A pubstro (or just stro) is a hacked computer or server with an installed FTP server. This FTP server is used to facilitate the transferring and spreading of warez, or copyrighted software.

Originally these 'stro' were used to overcome the limitation of home broadband speeds. At the height of their popularity ADSL1 and ADLS2 were the most prevalent - only offering some 5-20mbit per second download and even less on upload speeds. These speed limitations stifled the ability to easily share large copyrighted material. These limitation were overcome with the move to HFC and Fibre networks with the arrival of faster home Internet connections Torrents became a viable alternative.

These 'stro' would be shared via FXP Boards. Bulletin Board websites that would share Warez releases and would also have "Scanners" & "Hackers" that would 'scan' for open ports and 'hack' (exploit) the vulnerabilities to then upload their FTP Server software to be filled by "FXPing" FXPing (See flashFXP software) (Having one FTP tranfer directly to another FTP - this would allow a home user with a relatively slow internet speed to be able to transfer files at the bandwidth limits of the two 'stros' in a number of cases being greater than 100Mbit or even 1GBit.
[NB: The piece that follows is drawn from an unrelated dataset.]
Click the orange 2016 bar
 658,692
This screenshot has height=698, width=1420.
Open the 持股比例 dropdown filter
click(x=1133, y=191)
This is typically accomplished by scanning broad IP address ranges with port scanners in search of servers running open ports that are vulnerable to attack by various scripts (e.g. CGI, PHP, VNC, etc.). The scripts are utilized to gain entry into the server whereupon the cracker uploads server software and creates logins. Many crackers will then patch the server against the very vulnerabilities they utilized to compromise the system thereby protecting it from being hijacked by other FXP groups.

Hackers would also use methods of hiding their warez on the stro using folders not accessible by Windows like the "System Volume Information" which the FTP server would permit browsing too. They would put the FTP on non-standard ports. They would also use FTP login scripts to show the IP addresses, free disk space, current bandwidth and other specific details to help manage the FTP. Over time SFTP and FTPS was adopted to help secure the hackers 'stro'.

For a brief time this all occurred on Port 21 anonymous FTPs with basic port 21 scanning, though as IT security practices improved, the need to scan and exploit became necessary as anonymous FTPs became harder to come by.

Although widely used among FXP boards, pubstros are frowned upon in the warez scene.